TASK OBJECTIVE - Reproduce the entries from the line containing "Where should I" up to and including the line containing "Action: pyautogui.click(x=106, y=80)".

╔══

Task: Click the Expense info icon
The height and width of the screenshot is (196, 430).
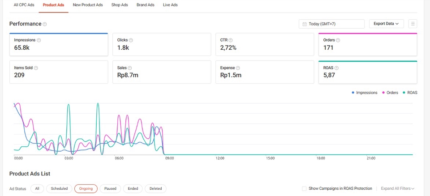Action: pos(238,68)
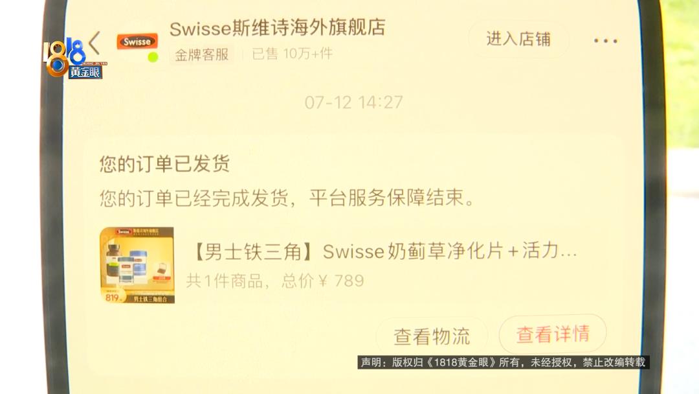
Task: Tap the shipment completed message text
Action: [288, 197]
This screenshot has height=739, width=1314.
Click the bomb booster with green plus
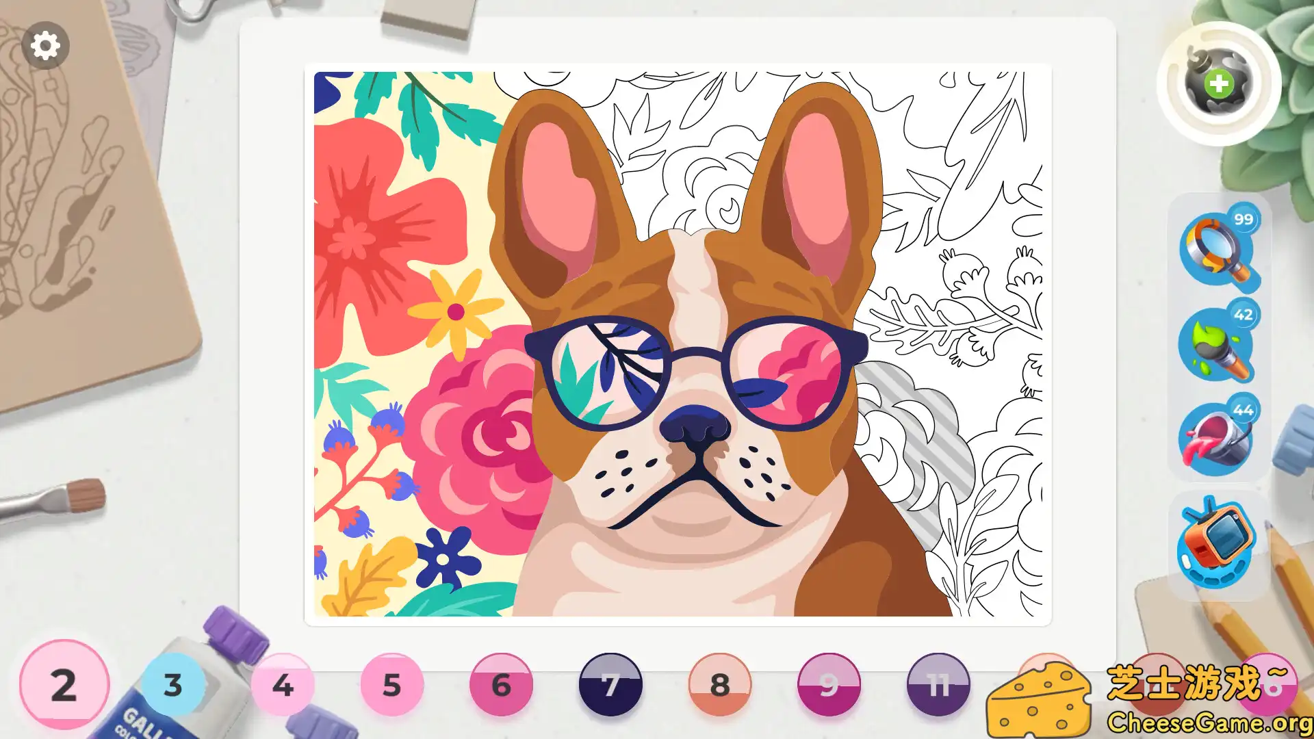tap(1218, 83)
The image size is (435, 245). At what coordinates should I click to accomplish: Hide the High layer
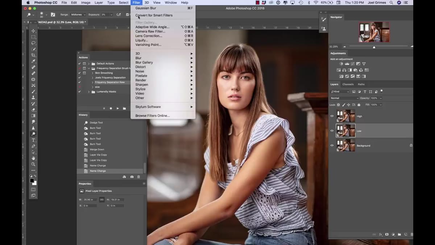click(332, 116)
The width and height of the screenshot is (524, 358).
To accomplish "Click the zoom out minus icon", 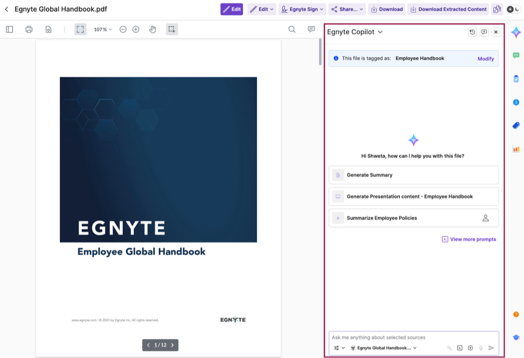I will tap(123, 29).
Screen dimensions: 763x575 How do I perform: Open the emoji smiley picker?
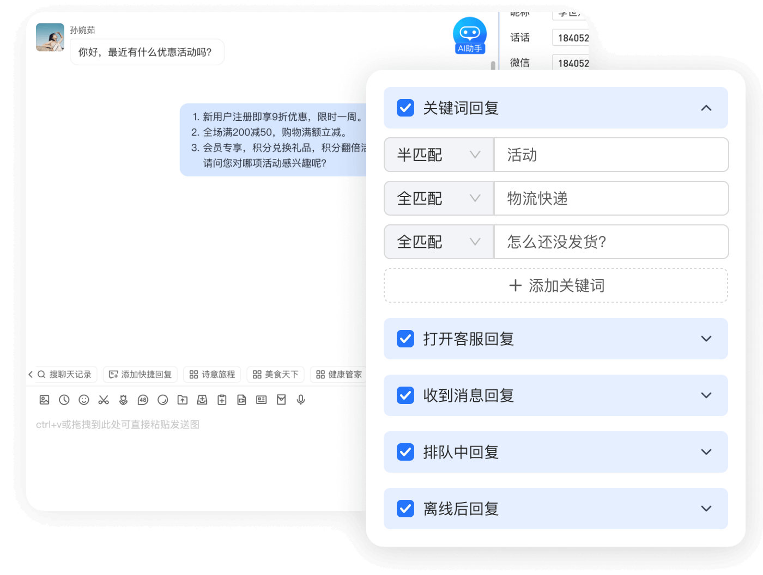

╚══
╔══

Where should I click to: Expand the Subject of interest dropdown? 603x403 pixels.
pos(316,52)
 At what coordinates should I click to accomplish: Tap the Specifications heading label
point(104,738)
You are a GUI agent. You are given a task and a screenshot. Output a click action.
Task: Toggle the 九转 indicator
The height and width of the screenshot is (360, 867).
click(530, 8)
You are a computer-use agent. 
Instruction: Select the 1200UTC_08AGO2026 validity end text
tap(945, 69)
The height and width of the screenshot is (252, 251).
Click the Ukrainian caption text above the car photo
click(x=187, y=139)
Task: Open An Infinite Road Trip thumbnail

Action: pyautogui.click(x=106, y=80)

╚══
╔══

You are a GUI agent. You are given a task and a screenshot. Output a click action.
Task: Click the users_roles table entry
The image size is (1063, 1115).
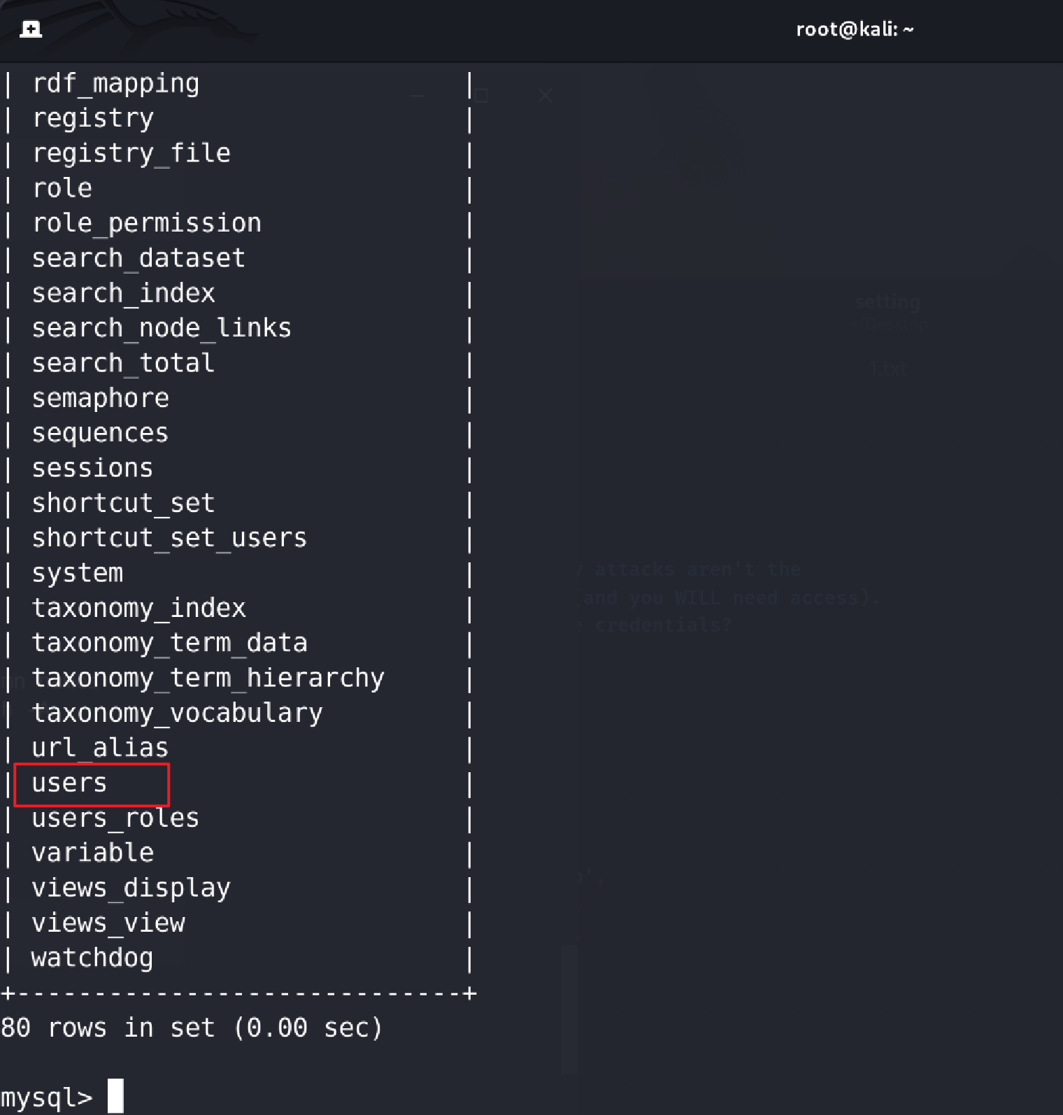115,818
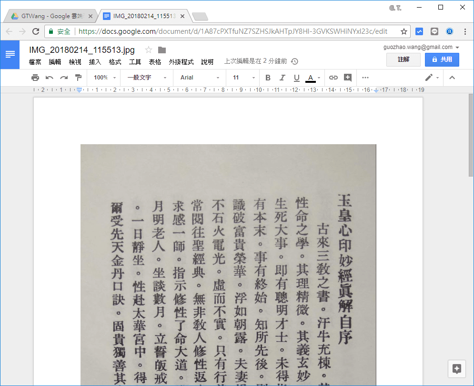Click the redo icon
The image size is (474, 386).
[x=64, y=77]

╚══

SOLUTION -
Where should I click to: Expand the Subject of interest dropdown? 603x403 pixels.
pos(316,52)
 At what coordinates should I click to accomplish: Tap the Specifications heading label
point(104,738)
You are a GUI agent. You are given a task and a screenshot. Output a click action.
Task: Toggle the 九转 indicator
The height and width of the screenshot is (360, 867).
click(530, 8)
You are a computer-use agent. 
Instruction: Select the 1200UTC_08AGO2026 validity end text
tap(945, 69)
The height and width of the screenshot is (252, 251).
Click the Ukrainian caption text above the car photo
click(x=187, y=139)
Task: Open An Infinite Road Trip thumbnail

Action: pyautogui.click(x=106, y=80)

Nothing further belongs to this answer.